> **Text segment**
§ §

So the layoff hasn’t killed me the way it has others. I miss baseball plenty, but I have largely felt toward the Sox as one feels toward a family member after a deep betrayal, waiting for the feelings to pass but also wary these feelings might crop up again and consume my entire baseball experience. This is heady stuff, sure, but the Mookie trade was bad enough that I already had my eye on 2021, a circumstance that was only driven further home by Chris Sale’s decision to get Tommy John surgery and forego whatever shortened schedule baseball and its players could agree on.
But with a 60-game season seemingly about to potentially become real, I’m softening a bit. COVID means the Mookie trade worked out in a real way, full-stop, in a way that was largely (but not entirely) invisible when it was made: If there were fewer games in 2020, for whatever reason, the damage done from swapping Betts for Verdugo would obviously be mitigated. These are not things one usually plans for, but, as we learned from his draft strategy, Chaim Bloom has thought through several layers of plans that we, perhaps, have not. Same goes for John Henry, who merely owns the website that saw the coronavirus coming to the U.S.... in December. (I have been discouraged from further following these conspiratorial threads, which is probably for the best, though any advance understanding of COVID would, obviously, have made a Betts trade a no-brainer).

§ §

> **Data excerpts**
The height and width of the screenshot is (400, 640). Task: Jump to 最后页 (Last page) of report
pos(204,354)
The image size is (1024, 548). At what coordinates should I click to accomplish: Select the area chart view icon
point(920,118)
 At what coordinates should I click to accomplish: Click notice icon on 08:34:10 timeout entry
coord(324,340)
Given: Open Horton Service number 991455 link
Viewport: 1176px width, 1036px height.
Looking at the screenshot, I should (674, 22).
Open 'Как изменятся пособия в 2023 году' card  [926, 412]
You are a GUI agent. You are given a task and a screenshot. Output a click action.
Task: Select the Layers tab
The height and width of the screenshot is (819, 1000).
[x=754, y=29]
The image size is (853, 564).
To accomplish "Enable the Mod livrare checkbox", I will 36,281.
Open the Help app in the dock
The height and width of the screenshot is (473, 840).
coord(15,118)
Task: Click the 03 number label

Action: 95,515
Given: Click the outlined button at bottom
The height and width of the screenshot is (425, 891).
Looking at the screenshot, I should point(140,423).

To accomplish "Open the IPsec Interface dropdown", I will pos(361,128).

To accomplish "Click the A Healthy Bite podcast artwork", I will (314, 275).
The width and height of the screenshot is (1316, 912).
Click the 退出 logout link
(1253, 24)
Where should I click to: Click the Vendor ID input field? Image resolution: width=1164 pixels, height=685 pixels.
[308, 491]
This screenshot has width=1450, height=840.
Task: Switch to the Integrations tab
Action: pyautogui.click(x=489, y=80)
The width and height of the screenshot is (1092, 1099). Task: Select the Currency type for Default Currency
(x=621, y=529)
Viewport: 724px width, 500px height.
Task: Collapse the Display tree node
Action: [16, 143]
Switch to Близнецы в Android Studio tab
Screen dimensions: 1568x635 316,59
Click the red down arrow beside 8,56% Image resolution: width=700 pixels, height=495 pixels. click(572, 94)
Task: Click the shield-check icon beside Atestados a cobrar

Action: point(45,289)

§ §

> **What is expected**
Summarize the Red Sox piece in two sentences. The listing is separate material with no connection to the Red Sox piece.

> **Solved exercise**
The writer has felt toward the Red Sox as toward a family member after a betrayal since the Mookie Betts trade, and was already looking ahead to 2021, especially after Chris Sale chose Tommy John surgery. With a 60-game season seemingly about to become real, the writer is softening, noting that fewer games in 2020 would mitigate the damage of swapping Betts for Verdugo and that Chaim Bloom and John Henry may have thought through plans that others have not.